▶ EXERCISE PROMPT
Repeat back the entries that follow, keeping every word as it is.

▶ INFORMATION SUPPLIED
————————

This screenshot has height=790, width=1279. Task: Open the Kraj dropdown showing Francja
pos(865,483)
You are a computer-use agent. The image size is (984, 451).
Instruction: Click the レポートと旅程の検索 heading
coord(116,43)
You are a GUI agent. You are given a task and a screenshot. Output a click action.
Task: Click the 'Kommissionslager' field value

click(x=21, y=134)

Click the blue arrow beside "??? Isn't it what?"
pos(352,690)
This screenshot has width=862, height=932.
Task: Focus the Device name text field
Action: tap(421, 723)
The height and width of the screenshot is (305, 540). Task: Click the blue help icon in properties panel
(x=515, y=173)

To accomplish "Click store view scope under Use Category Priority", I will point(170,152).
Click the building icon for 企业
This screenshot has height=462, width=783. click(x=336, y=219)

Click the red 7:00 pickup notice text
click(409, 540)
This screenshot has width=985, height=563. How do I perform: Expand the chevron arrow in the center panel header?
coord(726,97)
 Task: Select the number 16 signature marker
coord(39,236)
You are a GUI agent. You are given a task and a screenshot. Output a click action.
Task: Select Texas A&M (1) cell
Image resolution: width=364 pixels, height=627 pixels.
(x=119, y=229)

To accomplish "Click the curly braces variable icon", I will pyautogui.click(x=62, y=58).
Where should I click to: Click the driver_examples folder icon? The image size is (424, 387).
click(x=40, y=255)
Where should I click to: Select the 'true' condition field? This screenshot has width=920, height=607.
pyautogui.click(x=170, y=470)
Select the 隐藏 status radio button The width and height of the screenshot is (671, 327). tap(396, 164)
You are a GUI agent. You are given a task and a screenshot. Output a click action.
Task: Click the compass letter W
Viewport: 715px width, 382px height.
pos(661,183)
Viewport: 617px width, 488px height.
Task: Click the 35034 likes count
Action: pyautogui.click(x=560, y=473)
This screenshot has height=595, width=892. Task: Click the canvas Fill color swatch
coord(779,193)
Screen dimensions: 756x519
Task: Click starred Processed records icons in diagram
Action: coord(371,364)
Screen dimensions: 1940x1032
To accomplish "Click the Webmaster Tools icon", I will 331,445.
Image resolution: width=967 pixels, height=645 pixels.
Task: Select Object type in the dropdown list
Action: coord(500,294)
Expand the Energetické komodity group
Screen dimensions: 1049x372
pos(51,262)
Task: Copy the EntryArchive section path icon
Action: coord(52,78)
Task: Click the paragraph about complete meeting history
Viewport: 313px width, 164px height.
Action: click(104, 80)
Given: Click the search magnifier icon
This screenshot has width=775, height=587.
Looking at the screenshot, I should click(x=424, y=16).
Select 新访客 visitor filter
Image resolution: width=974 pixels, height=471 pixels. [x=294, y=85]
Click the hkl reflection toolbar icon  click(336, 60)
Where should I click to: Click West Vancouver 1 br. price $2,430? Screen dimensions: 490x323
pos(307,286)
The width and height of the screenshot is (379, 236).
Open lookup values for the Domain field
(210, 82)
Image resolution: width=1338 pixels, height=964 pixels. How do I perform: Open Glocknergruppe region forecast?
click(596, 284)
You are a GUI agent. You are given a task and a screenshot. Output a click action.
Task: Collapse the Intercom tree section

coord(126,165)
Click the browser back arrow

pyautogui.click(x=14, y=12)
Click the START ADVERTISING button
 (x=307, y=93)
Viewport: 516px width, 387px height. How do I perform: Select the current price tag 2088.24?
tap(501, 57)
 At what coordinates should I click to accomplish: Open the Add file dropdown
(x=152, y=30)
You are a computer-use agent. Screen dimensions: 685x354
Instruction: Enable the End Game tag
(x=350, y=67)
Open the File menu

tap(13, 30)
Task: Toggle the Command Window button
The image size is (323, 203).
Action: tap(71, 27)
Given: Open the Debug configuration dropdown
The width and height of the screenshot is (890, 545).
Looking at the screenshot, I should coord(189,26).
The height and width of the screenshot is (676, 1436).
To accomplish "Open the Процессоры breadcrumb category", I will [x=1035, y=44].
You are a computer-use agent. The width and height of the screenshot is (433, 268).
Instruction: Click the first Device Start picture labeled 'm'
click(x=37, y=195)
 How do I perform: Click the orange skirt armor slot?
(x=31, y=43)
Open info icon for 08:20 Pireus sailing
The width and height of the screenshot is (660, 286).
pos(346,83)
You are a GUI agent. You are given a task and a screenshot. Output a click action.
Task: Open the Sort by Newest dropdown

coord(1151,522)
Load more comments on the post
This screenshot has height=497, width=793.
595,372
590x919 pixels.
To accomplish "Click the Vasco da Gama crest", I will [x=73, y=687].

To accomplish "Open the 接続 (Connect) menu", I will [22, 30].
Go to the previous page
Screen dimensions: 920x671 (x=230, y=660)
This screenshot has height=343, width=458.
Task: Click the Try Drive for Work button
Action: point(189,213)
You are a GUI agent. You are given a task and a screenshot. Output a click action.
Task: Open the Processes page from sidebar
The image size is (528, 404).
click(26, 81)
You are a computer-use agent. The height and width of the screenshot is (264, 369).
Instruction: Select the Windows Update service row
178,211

————————

▶ THE COMPLETED TASK
This screenshot has height=790, width=1279. Task: Open the Kraj dropdown showing Francja
pos(865,483)
You are a computer-use agent. The image size is (984, 451).
Instruction: Click the レポートと旅程の検索 heading
coord(116,43)
You are a GUI agent. You are given a task and a screenshot. Output a click action.
Task: Click the 'Kommissionslager' field value

click(x=21, y=134)

Click the blue arrow beside "??? Isn't it what?"
pos(352,690)
This screenshot has width=862, height=932.
Task: Focus the Device name text field
Action: tap(421, 723)
The height and width of the screenshot is (305, 540). Task: Click the blue help icon in properties panel
(x=515, y=173)

To accomplish "Click store view scope under Use Category Priority", I will point(170,152).
Click the building icon for 企业
This screenshot has height=462, width=783. click(x=336, y=219)

Click the red 7:00 pickup notice text
click(409, 540)
This screenshot has width=985, height=563. How do I perform: Expand the chevron arrow in the center panel header?
coord(726,97)
 Task: Select the number 16 signature marker
coord(39,236)
You are a GUI agent. You are given a task and a screenshot. Output a click action.
Task: Select Texas A&M (1) cell
Image resolution: width=364 pixels, height=627 pixels.
(x=119, y=229)

To accomplish "Click the curly braces variable icon", I will pyautogui.click(x=62, y=58).
Where should I click to: Click the driver_examples folder icon? The image size is (424, 387).
click(x=40, y=255)
Where should I click to: Select the 'true' condition field? This screenshot has width=920, height=607.
pyautogui.click(x=170, y=470)
Select the 隐藏 status radio button The width and height of the screenshot is (671, 327). tap(396, 164)
You are a GUI agent. You are given a task and a screenshot. Output a click action.
Task: Click the compass letter W
Viewport: 715px width, 382px height.
pos(661,183)
Viewport: 617px width, 488px height.
Task: Click the 35034 likes count
Action: pyautogui.click(x=560, y=473)
This screenshot has height=595, width=892. Task: Click the canvas Fill color swatch
coord(779,193)
Screen dimensions: 756x519
Task: Click starred Processed records icons in diagram
Action: coord(371,364)
Screen dimensions: 1940x1032
To accomplish "Click the Webmaster Tools icon", I will 331,445.
Image resolution: width=967 pixels, height=645 pixels.
Task: Select Object type in the dropdown list
Action: coord(500,294)
Expand the Energetické komodity group
Screen dimensions: 1049x372
pos(51,262)
Task: Copy the EntryArchive section path icon
Action: coord(52,78)
Task: Click the paragraph about complete meeting history
Viewport: 313px width, 164px height.
Action: click(104, 80)
Given: Click the search magnifier icon
This screenshot has width=775, height=587.
Looking at the screenshot, I should click(x=424, y=16).
Select 新访客 visitor filter
Image resolution: width=974 pixels, height=471 pixels. [x=294, y=85]
Click the hkl reflection toolbar icon  click(336, 60)
Where should I click to: Click West Vancouver 1 br. price $2,430? Screen dimensions: 490x323
pos(307,286)
The width and height of the screenshot is (379, 236).
Open lookup values for the Domain field
(210, 82)
Image resolution: width=1338 pixels, height=964 pixels. How do I perform: Open Glocknergruppe region forecast?
click(596, 284)
You are a GUI agent. You are given a task and a screenshot. Output a click action.
Task: Collapse the Intercom tree section

coord(126,165)
Click the browser back arrow

pyautogui.click(x=14, y=12)
Click the START ADVERTISING button
 (x=307, y=93)
Viewport: 516px width, 387px height. How do I perform: Select the current price tag 2088.24?
tap(501, 57)
 At what coordinates should I click to accomplish: Open the Add file dropdown
(x=152, y=30)
You are a computer-use agent. Screen dimensions: 685x354
Instruction: Enable the End Game tag
(x=350, y=67)
Open the File menu

tap(13, 30)
Task: Toggle the Command Window button
The image size is (323, 203).
Action: tap(71, 27)
Given: Open the Debug configuration dropdown
The width and height of the screenshot is (890, 545).
Looking at the screenshot, I should coord(189,26).
The height and width of the screenshot is (676, 1436).
To accomplish "Open the Процессоры breadcrumb category", I will [x=1035, y=44].
You are a computer-use agent. The width and height of the screenshot is (433, 268).
Instruction: Click the first Device Start picture labeled 'm'
click(x=37, y=195)
 How do I perform: Click the orange skirt armor slot?
(x=31, y=43)
Open info icon for 08:20 Pireus sailing
The width and height of the screenshot is (660, 286).
pos(346,83)
You are a GUI agent. You are given a task and a screenshot. Output a click action.
Task: Open the Sort by Newest dropdown

coord(1151,522)
Load more comments on the post
This screenshot has height=497, width=793.
595,372
590x919 pixels.
To accomplish "Click the Vasco da Gama crest", I will [x=73, y=687].

To accomplish "Open the 接続 (Connect) menu", I will [22, 30].
Go to the previous page
Screen dimensions: 920x671 (x=230, y=660)
This screenshot has height=343, width=458.
Task: Click the Try Drive for Work button
Action: point(189,213)
You are a GUI agent. You are given a task and a screenshot. Output a click action.
Task: Open the Processes page from sidebar
The image size is (528, 404).
click(26, 81)
You are a computer-use agent. The height and width of the screenshot is (264, 369).
Instruction: Select the Windows Update service row
178,211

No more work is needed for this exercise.